EXERCISE AIM
Scan the material for the word "font", then return every line where it appears.

INPUT MATERIAL
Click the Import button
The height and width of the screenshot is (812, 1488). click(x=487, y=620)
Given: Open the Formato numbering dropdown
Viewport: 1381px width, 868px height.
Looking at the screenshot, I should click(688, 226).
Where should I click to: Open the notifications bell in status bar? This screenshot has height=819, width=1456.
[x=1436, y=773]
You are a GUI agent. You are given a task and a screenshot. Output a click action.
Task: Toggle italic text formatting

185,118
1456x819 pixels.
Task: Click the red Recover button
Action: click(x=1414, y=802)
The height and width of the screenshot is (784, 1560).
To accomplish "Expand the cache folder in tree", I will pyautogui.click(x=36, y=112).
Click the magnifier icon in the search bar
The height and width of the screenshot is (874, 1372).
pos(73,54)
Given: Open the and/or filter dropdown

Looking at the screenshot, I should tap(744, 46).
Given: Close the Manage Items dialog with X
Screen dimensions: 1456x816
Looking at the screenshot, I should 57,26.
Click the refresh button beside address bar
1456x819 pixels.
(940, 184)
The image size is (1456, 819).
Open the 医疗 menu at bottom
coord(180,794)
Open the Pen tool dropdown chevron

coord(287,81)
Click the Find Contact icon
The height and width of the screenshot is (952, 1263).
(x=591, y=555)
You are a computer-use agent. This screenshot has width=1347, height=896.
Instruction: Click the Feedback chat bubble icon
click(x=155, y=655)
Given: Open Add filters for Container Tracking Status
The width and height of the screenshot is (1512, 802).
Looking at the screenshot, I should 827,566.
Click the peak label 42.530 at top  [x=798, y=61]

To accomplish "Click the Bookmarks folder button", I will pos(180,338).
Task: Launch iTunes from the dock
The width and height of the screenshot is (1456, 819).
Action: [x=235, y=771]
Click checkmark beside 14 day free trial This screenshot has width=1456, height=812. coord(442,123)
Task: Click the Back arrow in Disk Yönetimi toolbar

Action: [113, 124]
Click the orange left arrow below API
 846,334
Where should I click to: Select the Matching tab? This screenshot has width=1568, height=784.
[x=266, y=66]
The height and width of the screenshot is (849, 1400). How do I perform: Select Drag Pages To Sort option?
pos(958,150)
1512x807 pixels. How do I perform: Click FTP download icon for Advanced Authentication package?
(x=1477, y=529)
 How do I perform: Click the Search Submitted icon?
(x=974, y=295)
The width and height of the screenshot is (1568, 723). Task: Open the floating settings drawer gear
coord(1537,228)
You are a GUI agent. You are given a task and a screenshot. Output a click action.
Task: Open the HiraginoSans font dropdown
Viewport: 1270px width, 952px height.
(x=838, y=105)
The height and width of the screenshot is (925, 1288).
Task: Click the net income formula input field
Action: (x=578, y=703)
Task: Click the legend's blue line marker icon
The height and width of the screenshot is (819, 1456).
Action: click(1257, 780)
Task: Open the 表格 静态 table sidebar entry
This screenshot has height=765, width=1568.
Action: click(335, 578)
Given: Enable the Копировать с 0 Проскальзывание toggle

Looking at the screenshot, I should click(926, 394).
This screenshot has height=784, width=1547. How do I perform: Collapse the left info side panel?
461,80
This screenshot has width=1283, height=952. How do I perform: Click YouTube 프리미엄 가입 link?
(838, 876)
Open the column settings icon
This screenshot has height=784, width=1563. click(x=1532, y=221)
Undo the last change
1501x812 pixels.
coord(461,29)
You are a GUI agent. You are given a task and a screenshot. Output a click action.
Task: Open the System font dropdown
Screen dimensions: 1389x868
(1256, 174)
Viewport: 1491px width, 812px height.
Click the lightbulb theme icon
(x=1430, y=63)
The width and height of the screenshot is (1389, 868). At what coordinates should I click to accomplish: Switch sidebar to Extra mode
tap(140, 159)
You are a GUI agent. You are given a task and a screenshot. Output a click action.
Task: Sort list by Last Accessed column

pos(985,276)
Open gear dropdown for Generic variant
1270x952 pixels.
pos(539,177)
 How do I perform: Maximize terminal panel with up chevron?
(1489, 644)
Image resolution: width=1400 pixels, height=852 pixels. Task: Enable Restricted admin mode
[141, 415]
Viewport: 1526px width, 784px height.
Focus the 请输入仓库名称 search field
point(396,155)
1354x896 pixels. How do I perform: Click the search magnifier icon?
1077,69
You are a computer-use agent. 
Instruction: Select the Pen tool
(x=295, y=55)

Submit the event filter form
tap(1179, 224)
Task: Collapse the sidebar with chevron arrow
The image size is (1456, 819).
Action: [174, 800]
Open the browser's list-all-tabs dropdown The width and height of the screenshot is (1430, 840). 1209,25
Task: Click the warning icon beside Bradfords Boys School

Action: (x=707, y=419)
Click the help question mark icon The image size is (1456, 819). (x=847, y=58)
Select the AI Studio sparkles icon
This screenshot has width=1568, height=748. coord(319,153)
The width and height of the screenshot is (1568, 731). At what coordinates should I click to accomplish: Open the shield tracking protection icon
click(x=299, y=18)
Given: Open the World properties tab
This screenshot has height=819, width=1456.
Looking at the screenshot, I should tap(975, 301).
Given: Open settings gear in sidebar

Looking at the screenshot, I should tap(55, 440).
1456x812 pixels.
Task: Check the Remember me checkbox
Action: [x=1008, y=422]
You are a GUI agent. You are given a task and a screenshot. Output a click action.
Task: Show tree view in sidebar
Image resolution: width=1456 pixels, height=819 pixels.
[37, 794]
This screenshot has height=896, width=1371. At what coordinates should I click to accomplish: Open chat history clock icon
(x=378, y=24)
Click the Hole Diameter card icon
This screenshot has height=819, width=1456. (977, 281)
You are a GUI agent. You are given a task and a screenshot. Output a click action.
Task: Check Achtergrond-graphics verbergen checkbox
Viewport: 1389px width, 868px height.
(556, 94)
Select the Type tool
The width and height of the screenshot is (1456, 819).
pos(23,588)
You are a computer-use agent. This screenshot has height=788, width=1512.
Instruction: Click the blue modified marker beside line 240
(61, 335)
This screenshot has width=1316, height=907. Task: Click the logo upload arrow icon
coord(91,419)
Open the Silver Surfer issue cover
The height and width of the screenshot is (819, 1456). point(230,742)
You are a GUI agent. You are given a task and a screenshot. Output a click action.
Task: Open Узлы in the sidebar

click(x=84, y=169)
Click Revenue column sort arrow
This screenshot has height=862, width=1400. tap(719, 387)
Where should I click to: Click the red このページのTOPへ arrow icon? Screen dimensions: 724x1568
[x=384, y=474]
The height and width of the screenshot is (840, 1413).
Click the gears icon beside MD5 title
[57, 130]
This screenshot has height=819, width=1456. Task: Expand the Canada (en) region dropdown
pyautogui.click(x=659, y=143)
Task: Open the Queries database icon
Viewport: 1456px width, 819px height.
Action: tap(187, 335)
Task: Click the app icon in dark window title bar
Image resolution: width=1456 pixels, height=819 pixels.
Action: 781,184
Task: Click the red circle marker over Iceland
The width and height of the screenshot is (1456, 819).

ANSWER
Task: Open the HiraginoSans font dropdown
Task: Open the System font dropdown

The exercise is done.